Google Groups no longer supports new Usenet posts or subscriptions. Historical content remains viewable.

Dismiss

RFS design summary

28 views

Skip to first unread message

Todd Brunhoff

unread,

Jan 13, 1986, 1:39:28 PM1/13/86

The following is a summary of the implementation details for RFS, a public
domain distributed file system which was posted recently to mod.sources
along with an announcement to net.sources and net.unix-wizards. This
is being posted at the request of Mike Muuss (a very reasonable request,
indeed) who is the moderator for Unix-Wizards at BRL.

I will be at the Usenix Conference (I am 6'4', medium build, with graying
brown hair) for Wednesday and Thursday attending the Window tutorial and
technical session if anyone has more questions. I will also be carrying
one copy of an RFS tape for those of you that do not receive mod.sources.
Be sure to bring your own tape: you are responsible for making arrangements
to copy it. I currently do not have any plans for starting a tape distribution
service or for fixing any major bugs in the current distribution because
of the present demands on my time at work, but I would very much like to
receive all bug fixes so that I may review and redistribute them.

So far there has been no confusion, but I want to emphasize that although
I work at Tektronix, this software has nothing whatsoever to do with an
excellent, but proprietary distributed file system, called DFS, available
on the 6000 series Tektronix workstation. The work I did on RFS is for
my masters degree at University of Denver.

I might also note that RFS is not product-quality (grad students are soooo
sloppy, aren't they?). I believe that it works very well, but neither
Tektronix, the University of Denver nor myself accept any responsibility
for any damage done directly or indirectly by this software. Read the
disclamer included in all the source files. Send no money. Modify it
to your hearts content (except for the disclaimers).

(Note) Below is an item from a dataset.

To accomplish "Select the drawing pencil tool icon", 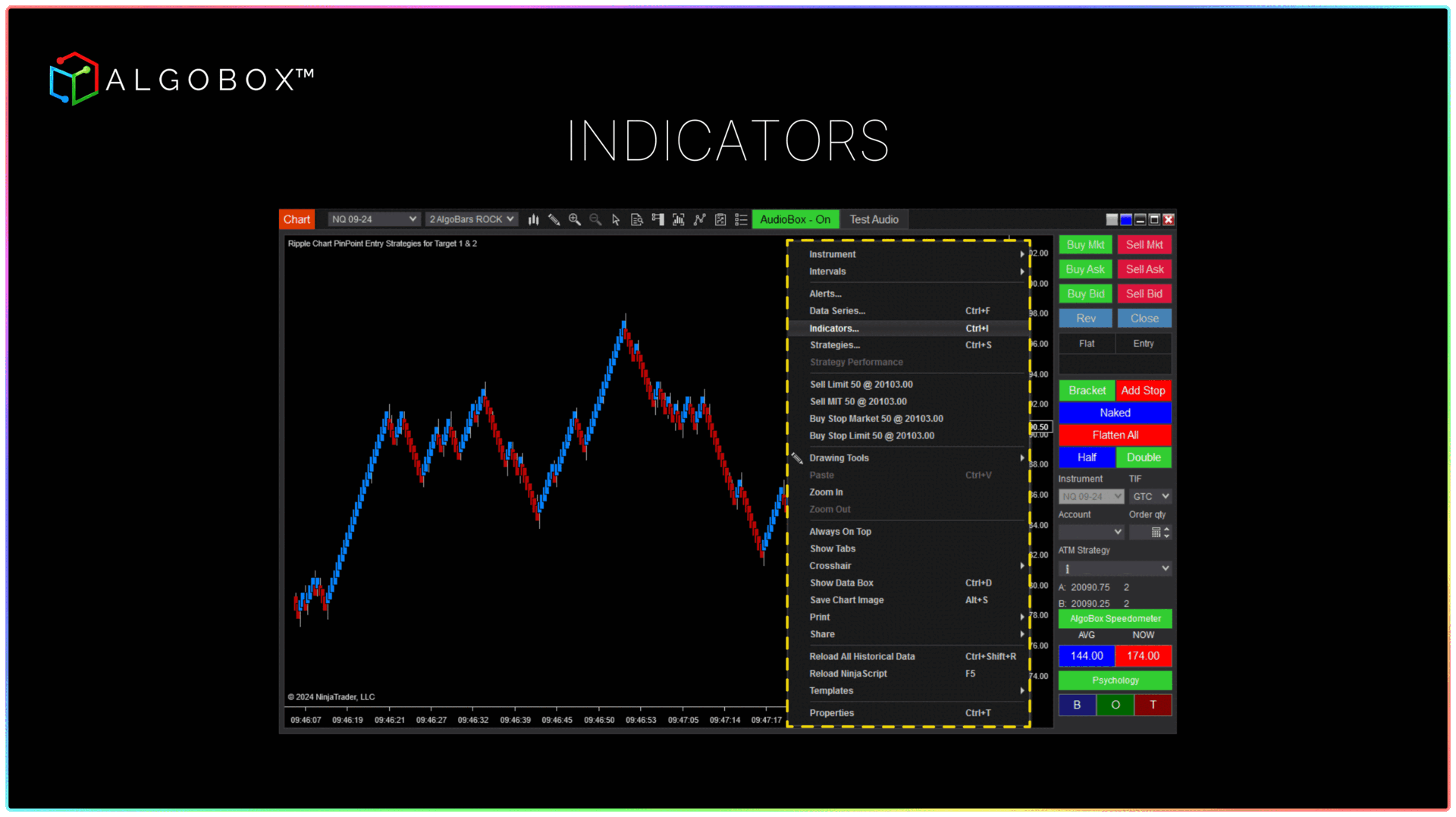I will point(554,219).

Thanks for all the interest,

Todd Brunhoff
toddb%crl@tektronix
tektronix!crl!toddb

Design Goals
------------
There were three:
1. Very installable on 4.2/4.3 flavor unix. Small localized
changes. No changes in basic 4.2 design.
2. Extremely low overhead. No large code segments inserted into
the normal path of 4.2 execution.
3. Complete transparancy.

Installation
------------
Because I was able the meet goal #1 and #2 above, I was able to make
installation in 4.2/4.3 and Pyramid 2.5 unix completely automatic...
just run a shell script, and you end up with complete RFS kernel
sources, either modified where they lie in /usr/sys or kept in a
private directory with the bulk symbolically linked in.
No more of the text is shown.